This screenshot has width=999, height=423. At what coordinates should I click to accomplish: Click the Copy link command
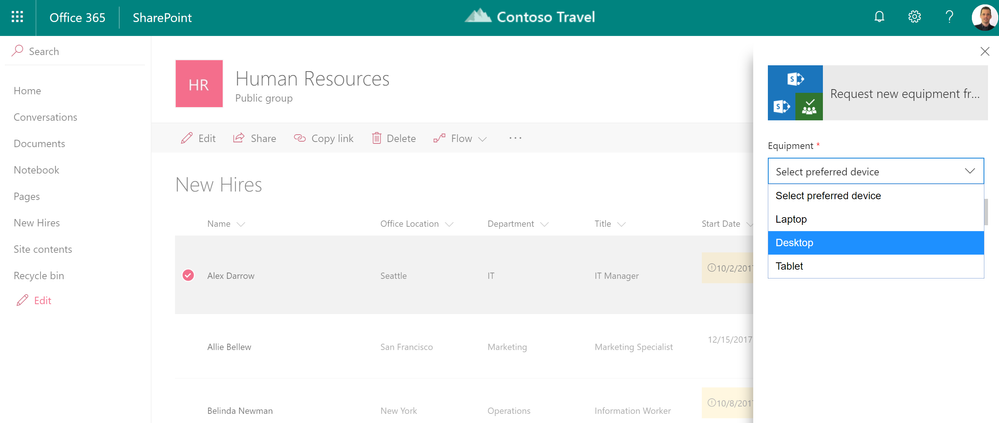(x=323, y=139)

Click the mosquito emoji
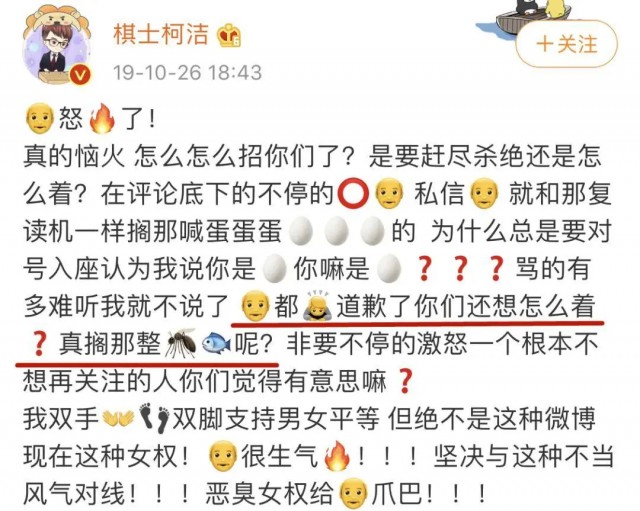(x=180, y=342)
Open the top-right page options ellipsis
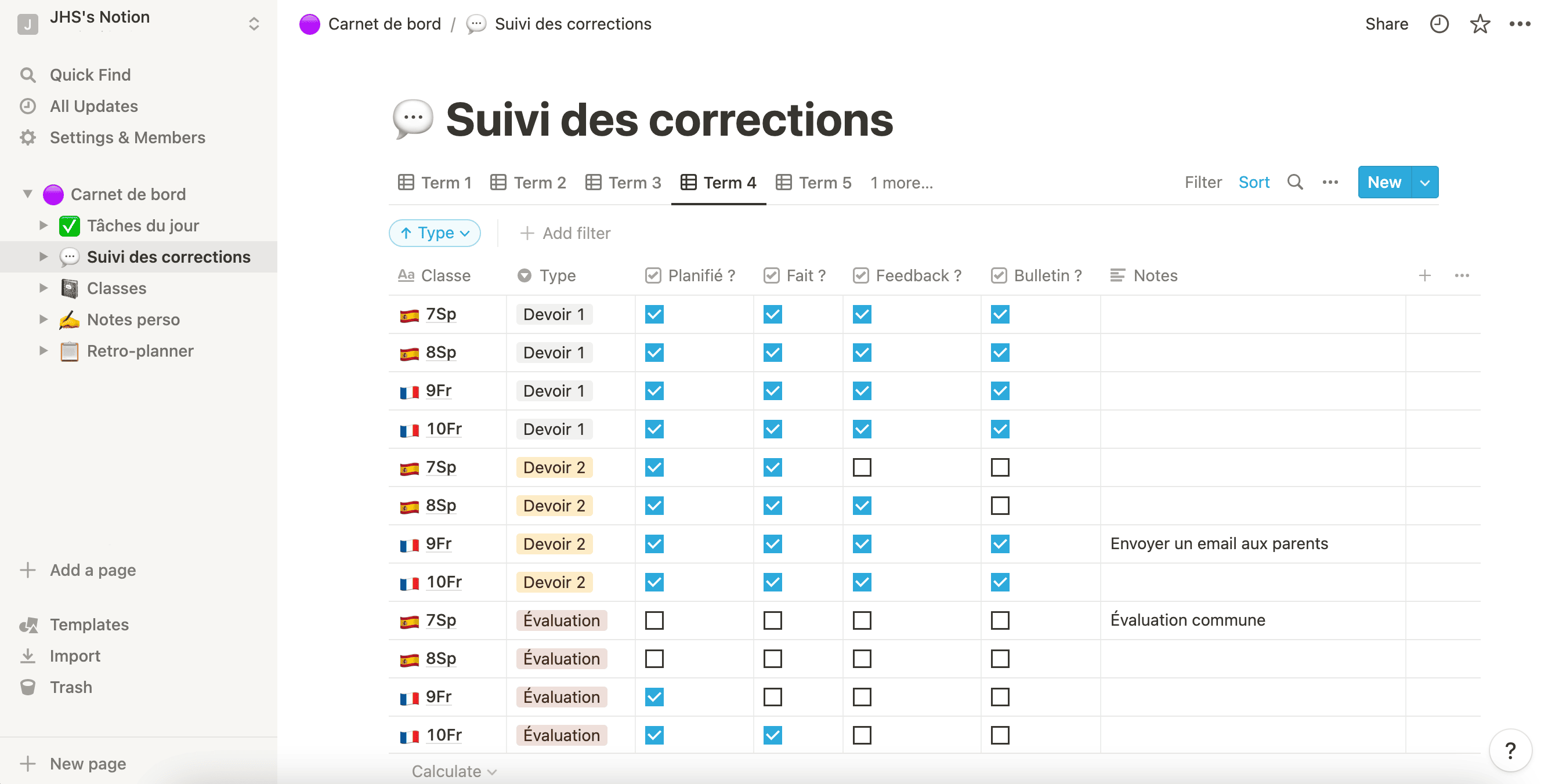1548x784 pixels. (x=1520, y=24)
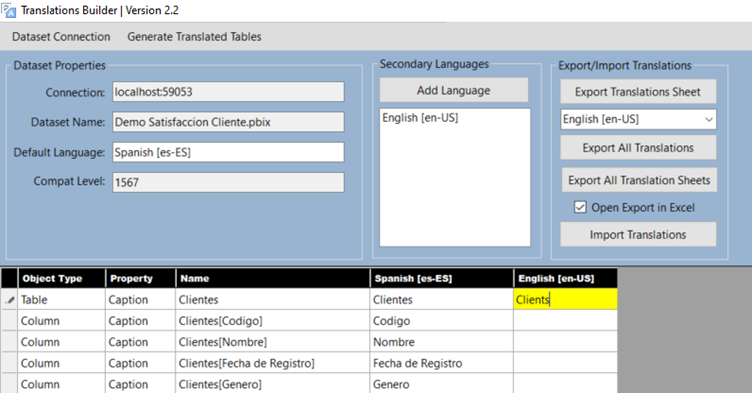Click Export Translations Sheet button

[638, 92]
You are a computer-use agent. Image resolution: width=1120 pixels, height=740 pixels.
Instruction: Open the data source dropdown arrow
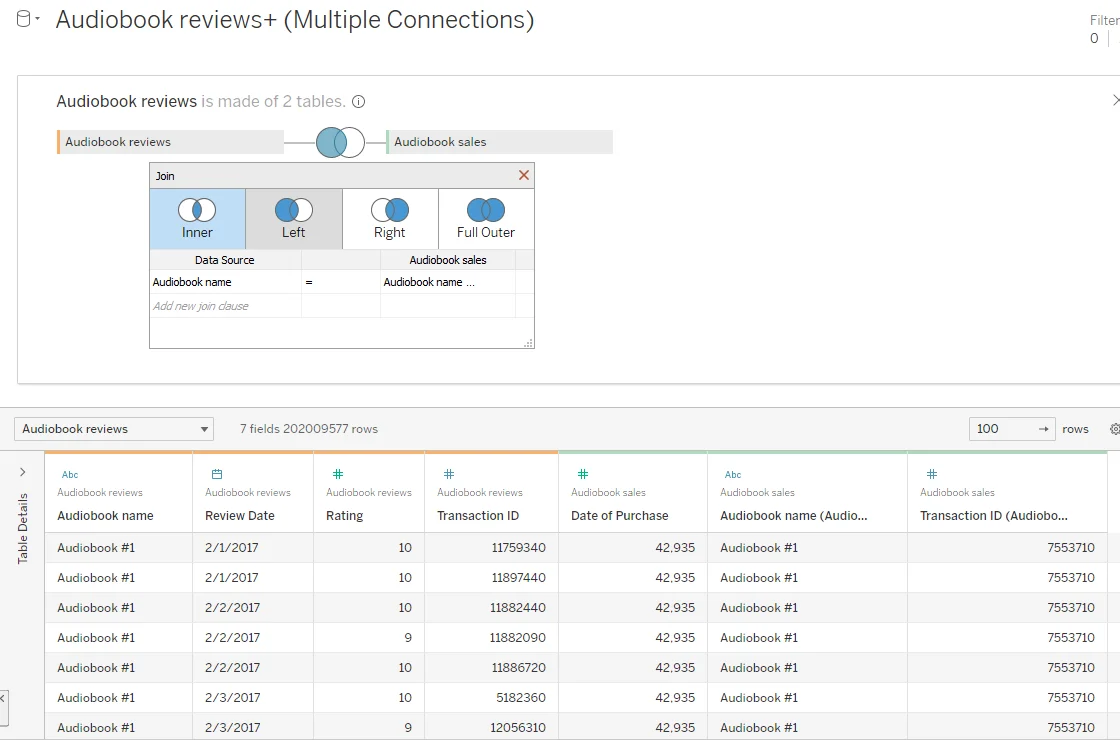coord(38,19)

• _TASK DETAILS_:
The last line of the entries marks the end, and the line with "Instruction: Open the" marks the start. Output exactly those two lines and every line between them, nothing else, with the pictures left out.

• _OUTPUT FOR THIS EXERCISE_:
Instruction: Open the data source dropdown arrow
coord(38,19)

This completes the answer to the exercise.